Cette chanson leur ressemble tellement, pauvres âmes que celles déchirées par l'erreur humaine. La centrale de Tchernobyl s'enflamme, les radiations se répandent comme une mélasse momifiant toute la vie autour.
Sans explication, le père de Léna précipite leur exil vers la France. Pas le temps pour une valise, pour les souvenirs et les adieux, il faut partir.

Les années vont passer. Léna grandira sur une terre qui n'est pas la sienne, rongée par le poids du silence, par les fantômes d'Ivan qui ne cesseront de la hanter. Ivan resté à Piev continuera d'attendre Léna, lui écrira sans jamais recevoir de réponse.

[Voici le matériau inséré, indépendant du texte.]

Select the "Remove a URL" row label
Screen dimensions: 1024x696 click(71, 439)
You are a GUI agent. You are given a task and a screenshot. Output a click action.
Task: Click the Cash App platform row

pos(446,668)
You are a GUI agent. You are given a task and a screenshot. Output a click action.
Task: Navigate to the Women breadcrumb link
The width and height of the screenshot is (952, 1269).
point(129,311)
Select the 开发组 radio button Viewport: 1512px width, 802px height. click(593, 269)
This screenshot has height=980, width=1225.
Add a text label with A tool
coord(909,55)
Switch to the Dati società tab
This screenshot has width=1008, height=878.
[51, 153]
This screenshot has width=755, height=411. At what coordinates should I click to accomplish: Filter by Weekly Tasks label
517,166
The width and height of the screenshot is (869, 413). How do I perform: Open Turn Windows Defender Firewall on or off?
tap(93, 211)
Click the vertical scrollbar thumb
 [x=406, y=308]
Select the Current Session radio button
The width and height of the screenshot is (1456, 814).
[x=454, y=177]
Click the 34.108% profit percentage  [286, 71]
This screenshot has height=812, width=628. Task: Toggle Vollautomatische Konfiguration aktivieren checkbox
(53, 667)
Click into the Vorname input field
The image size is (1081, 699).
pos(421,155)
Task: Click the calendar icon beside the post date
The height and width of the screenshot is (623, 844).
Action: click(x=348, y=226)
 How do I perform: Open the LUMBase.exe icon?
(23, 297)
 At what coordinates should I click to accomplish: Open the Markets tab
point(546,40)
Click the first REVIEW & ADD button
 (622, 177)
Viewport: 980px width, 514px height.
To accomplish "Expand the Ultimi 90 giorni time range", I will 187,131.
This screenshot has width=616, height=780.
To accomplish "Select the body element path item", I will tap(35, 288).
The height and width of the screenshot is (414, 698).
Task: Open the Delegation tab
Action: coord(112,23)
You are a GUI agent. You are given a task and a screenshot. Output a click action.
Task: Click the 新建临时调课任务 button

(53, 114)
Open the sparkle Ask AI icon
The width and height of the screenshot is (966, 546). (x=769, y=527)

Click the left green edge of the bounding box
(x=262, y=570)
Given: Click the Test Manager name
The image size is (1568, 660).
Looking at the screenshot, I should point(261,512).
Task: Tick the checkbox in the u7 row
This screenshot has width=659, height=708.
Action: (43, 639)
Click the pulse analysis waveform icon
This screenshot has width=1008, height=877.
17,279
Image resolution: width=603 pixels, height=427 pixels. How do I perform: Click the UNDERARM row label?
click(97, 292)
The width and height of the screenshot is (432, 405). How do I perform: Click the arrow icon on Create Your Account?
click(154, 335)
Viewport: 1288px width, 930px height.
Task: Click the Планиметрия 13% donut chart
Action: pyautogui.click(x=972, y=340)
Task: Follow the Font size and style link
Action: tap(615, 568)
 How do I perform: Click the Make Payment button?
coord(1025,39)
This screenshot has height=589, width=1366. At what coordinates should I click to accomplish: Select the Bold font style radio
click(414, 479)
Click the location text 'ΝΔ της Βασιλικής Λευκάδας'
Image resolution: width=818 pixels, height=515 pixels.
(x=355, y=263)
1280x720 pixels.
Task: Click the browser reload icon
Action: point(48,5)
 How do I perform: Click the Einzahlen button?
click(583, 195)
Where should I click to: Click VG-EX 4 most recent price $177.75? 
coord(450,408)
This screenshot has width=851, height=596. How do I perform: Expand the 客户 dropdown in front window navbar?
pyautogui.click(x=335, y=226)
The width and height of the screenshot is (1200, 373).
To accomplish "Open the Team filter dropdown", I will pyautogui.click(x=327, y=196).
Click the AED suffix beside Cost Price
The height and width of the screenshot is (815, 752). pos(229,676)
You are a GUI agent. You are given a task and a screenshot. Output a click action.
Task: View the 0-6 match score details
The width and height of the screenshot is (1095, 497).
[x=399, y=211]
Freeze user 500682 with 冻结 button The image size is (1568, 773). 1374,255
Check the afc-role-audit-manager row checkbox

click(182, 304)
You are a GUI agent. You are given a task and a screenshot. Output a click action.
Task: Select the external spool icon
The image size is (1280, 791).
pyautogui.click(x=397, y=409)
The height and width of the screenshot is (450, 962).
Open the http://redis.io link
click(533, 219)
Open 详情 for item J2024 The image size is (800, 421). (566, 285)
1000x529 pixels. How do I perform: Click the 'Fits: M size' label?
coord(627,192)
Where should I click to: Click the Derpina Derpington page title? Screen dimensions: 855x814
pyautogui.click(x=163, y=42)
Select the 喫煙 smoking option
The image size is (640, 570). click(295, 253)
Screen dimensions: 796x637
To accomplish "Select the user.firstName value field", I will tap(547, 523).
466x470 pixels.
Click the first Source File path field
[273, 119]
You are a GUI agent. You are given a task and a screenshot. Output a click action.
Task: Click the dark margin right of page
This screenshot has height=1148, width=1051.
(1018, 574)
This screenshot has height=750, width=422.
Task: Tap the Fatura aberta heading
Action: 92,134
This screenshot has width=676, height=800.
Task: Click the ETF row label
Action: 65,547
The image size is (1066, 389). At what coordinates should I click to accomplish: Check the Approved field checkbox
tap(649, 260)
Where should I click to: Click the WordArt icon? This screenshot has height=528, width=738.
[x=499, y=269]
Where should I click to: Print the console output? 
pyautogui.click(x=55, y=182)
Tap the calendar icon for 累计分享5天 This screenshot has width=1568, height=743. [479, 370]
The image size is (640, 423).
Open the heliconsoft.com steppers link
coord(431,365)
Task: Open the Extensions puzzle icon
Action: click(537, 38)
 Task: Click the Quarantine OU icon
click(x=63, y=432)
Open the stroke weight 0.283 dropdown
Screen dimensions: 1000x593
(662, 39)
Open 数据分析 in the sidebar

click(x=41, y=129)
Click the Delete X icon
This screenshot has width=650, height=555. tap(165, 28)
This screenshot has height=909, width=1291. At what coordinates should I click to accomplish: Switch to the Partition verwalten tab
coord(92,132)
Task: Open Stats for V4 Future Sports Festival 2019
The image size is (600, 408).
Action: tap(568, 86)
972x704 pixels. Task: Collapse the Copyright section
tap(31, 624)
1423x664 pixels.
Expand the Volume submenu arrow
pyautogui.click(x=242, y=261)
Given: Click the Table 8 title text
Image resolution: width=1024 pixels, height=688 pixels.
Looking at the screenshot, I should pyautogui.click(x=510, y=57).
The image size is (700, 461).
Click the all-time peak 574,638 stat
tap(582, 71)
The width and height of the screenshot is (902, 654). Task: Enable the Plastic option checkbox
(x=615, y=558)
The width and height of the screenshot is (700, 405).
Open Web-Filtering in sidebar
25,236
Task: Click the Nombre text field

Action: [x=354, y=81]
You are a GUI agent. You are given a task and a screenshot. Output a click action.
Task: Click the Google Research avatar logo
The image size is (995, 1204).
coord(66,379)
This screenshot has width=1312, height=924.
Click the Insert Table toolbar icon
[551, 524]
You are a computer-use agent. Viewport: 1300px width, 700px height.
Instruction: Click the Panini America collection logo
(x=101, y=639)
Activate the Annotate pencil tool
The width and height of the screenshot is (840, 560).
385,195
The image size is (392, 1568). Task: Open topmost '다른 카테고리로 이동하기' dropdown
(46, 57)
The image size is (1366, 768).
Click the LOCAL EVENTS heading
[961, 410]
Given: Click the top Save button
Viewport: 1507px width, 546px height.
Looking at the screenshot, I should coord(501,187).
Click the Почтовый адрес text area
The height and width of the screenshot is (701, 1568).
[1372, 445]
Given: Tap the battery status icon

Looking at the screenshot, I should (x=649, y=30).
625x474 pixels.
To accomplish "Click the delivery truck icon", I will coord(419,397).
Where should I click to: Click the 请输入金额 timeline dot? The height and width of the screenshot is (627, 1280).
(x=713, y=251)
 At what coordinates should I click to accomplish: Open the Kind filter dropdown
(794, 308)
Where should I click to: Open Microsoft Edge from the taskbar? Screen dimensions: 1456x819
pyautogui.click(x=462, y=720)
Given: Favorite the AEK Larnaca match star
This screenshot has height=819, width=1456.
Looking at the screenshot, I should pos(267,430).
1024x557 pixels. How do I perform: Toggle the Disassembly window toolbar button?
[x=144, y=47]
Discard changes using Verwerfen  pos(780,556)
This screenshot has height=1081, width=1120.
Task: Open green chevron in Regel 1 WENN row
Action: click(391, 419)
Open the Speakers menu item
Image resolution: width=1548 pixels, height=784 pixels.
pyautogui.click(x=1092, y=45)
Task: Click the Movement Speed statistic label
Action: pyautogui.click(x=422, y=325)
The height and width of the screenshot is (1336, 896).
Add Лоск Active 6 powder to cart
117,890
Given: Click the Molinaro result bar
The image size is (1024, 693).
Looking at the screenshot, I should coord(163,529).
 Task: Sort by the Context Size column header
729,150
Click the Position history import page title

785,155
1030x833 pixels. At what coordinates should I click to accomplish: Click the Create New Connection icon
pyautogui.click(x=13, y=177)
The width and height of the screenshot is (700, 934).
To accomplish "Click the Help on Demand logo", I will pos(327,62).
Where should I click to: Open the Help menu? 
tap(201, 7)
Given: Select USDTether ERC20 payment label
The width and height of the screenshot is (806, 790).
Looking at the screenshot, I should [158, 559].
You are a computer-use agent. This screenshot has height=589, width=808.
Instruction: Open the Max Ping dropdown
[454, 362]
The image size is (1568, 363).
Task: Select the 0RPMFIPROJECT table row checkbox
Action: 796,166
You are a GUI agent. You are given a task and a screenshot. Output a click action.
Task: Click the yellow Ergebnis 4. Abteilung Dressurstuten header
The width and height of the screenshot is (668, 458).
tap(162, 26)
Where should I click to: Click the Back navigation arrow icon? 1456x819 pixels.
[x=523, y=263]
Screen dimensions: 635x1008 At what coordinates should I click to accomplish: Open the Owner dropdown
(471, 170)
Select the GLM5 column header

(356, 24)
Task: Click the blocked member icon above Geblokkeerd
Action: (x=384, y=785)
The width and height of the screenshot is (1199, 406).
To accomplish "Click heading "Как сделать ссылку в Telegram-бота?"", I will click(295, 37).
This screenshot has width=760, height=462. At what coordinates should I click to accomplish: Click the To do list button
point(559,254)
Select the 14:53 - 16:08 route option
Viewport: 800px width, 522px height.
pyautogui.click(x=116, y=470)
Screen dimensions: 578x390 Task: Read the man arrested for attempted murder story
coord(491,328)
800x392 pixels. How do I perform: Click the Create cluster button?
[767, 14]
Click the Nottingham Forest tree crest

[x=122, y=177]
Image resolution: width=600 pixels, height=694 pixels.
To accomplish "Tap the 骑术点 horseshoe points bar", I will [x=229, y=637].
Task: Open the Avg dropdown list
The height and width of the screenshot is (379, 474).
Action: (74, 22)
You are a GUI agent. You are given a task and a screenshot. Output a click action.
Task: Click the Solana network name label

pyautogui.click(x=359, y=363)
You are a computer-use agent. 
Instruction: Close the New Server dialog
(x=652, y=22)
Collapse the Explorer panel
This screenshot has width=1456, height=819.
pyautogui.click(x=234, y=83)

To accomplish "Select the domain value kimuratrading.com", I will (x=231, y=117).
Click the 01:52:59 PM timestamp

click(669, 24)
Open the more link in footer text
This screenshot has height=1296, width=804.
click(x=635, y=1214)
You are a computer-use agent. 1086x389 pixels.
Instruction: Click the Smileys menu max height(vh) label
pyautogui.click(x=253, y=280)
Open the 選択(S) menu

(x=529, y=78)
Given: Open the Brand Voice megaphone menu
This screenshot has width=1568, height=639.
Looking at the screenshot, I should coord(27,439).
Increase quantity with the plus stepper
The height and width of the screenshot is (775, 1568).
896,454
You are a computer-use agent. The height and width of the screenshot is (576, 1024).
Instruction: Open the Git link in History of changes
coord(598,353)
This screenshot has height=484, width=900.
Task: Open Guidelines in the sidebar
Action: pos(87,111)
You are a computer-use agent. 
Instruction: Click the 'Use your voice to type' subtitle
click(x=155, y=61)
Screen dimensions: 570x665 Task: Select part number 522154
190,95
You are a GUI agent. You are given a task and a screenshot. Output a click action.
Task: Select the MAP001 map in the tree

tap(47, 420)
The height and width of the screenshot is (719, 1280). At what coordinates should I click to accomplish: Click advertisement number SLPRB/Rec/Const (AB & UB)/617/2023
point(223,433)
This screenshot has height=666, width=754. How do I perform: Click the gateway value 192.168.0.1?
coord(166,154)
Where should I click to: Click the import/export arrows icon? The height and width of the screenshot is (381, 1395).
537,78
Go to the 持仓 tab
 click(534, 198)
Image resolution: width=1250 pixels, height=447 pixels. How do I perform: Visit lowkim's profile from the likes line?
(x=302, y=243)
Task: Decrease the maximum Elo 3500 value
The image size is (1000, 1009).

Ce roman est certes signé d'une très belle plume, dont un passage suite à l'incendie de Tchernobyl qui m'a beaucoup charmée et que j'ai lu et relu, je suis mitigée sur l'ensemble. Ce roman selon moi aurait mérité plus de pages afin que les années ne passent pas de manière aussi brusque, m'empêchant de m'ancrer et de m'attacher aux personnages. Il y a pourtant des romans très courts qui se suffisent de peu de pages pour faire mouche mais d'autres comme celui-ci qui mériterait de l'étoffe tant le sujet semble passionnant.

J'aurai tout de même grappillé quelques informations politiques, écologiques sur cette terrible catastrophe de Tchernobyl. J'en attendais plus.

Et la musique résonne encore et encore...

Ils s'aiment comme des enfants
Comme avant les menaces et les grands tourments
Et si tout doit sauter
S'écrouler sous nos pieds
Laissons-les laissons-les laissons-les
Laissons-les s'aimer…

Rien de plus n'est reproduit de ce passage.